Modern manufacturing depends on global supply chains. Even products assembled in the United States incorporate parts, components, or raw materials from China, India, Brazil, and other markets.

The Kiel Institute study, based on more than 25 million shipments worth nearly $4 trillion, shows that when tariffs increase, import prices rise almost proportionally. In other words, foreign exporters barely reduce their prices, so the additional cost is passed on to the U.S. buyer.

For manufacturers, this translates into:

  • ⇒ Higher costs for intermediate inputs.
  • ⇒ Increased total production costs.
  • ⇒ Pressure to raise final prices or reduce margins.

Does China Pay the Tariffs, or Does the Cost Stay in the United States?

One of the report’s most relevant findings is that China did not absorb the financial impact of the tariffs, even when rates at times exceeded 100%. Instead of lowering prices, exporters maintained their price levels and reduced shipment volumes.

The estimated coefficient in the study indicates that only about 4% of the tariff was absorbed by exporters, while 96% was passed on to U.S. importers. This undermines the narrative that tariffs represent a direct transfer of wealth from China to the United States.

In practice, it means that U.S. manufacturing pays more for the same inputs.

Why Don’t Exporters Lower Their Prices in Response to Tariffs?

The document identifies several structural reasons:

  1. ⇒ Alternative markets: Chinese or Indian exporters can redirect production to Europe or other regions.
  2. ⇒ Magnitude of the tariff: 25% or 50% tariffs are difficult to offset through discounts without severely affecting margins.
  3. ⇒ Supply chain rigidity: Many U.S. manufacturers cannot immediately replace suppliers.

As a result, the adjustment occurs in quantities (less trade), not in prices.

What Impact Do Tariffs Have on Production Costs?

For U.S. manufacturing, rising prices of imported inputs create a domino effect:

  • Higher unit costs.
  • Need to pass increases on to distributors or consumers.
  • Reduced competitiveness compared to foreign producers that do not face the same input cost increases.

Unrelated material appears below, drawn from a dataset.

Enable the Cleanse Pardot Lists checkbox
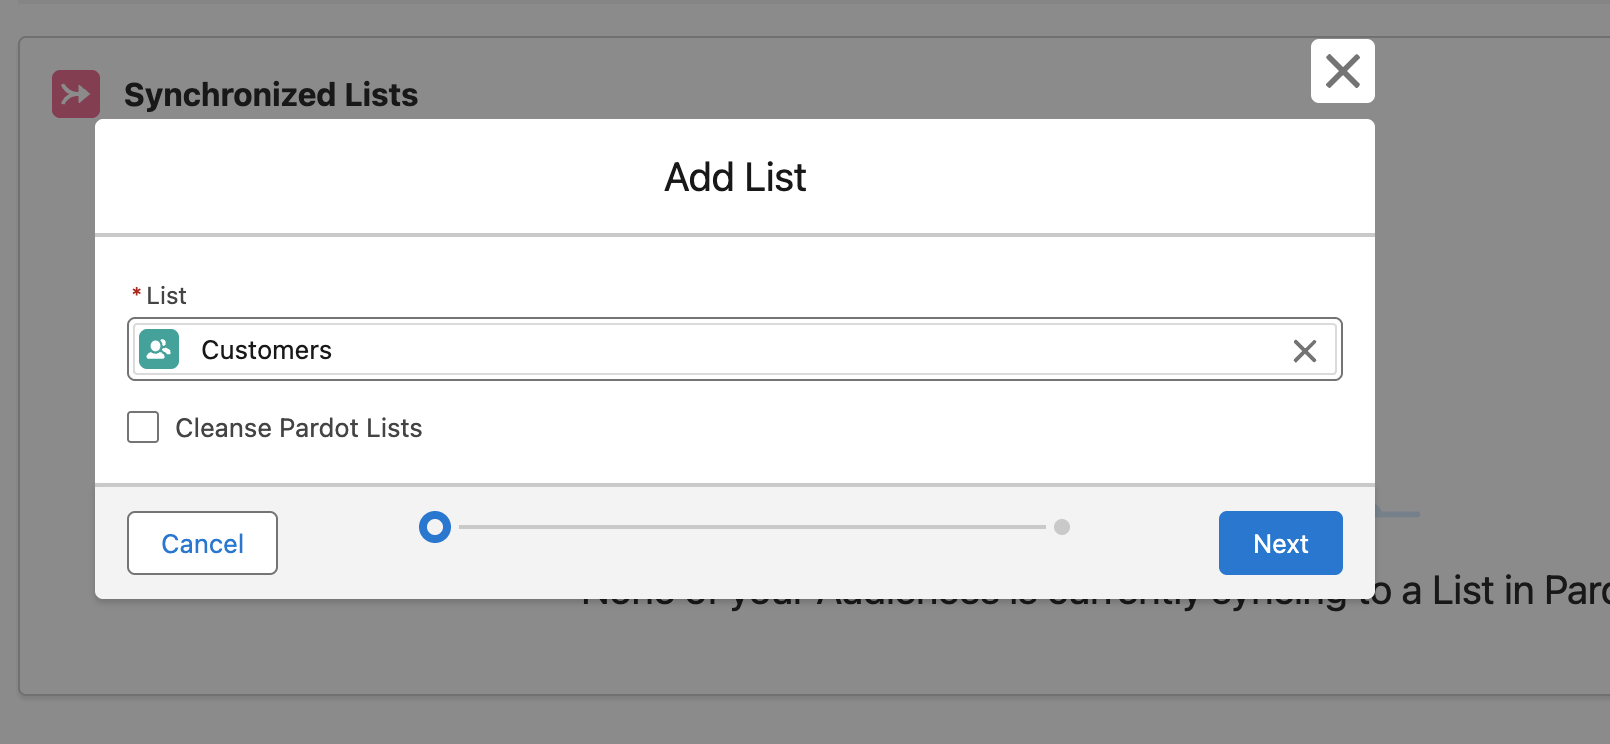Screen dimensions: 1610x744 (x=143, y=427)
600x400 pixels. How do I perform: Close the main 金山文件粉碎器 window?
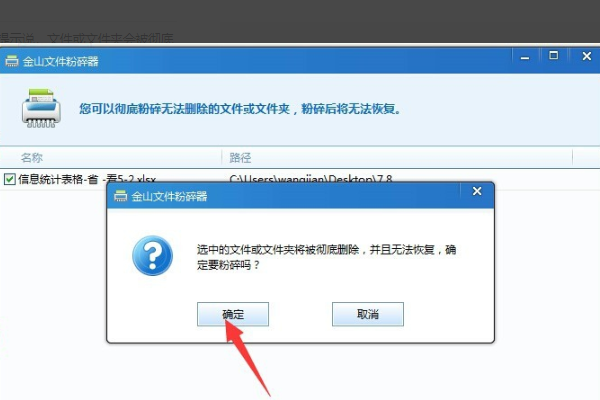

Moreover, the report highlights that in 2025, U.S. customs revenue increased by approximately $200 billion — a figure that, rather than coming from China, was paid by American companies and consumers.

This phenomenon effectively turns tariffs into an indirect tax on domestic production and consumption.

What Happens to Investment and Industrial Competitiveness?

Higher input costs directly affect manufacturers’ financial planning. Faced with rising expenses, companies may:

  • ⇒ Reduce investment in expansion or innovation.
  • ⇒ Adjust employment or production levels.
  • ⇒ Reconfigure supply chains at high transition costs.

Although the political intent behind tariffs has been to strengthen domestic industry, the study suggests the effect may be the opposite: greater pressure on local manufacturers that depend on international trade.

Is This a Repeat of Donald Trump’s Trade War Scenario?

The Policy Brief notes that the outcomes observed in 2025 replicate what happened during the 2018–2019 trade war under President Donald Trump: tariffs raise domestic prices, reduce trade volumes, and create economic distortions, with no evidence that foreign exporters assume a significant share of the cost.

The difference is that in 2025 the scope was broader, amplifying the impact on sectors such as manufacturing.

Who Ultimately Bears the Cost of Tariffs?

The process unfolds step by step:

  1. ⇒ The importer pays the tariff at the border.
  2. ⇒ The manufacturer faces more expensive inputs.
  3. ⇒ The distributor adjusts prices.
  4. ⇒ The final consumer absorbs the increase.

According to the study, tariffs function in practice as a selective tax on consumption and production in the United States, with additional effects such as reduced product variety and market distortions.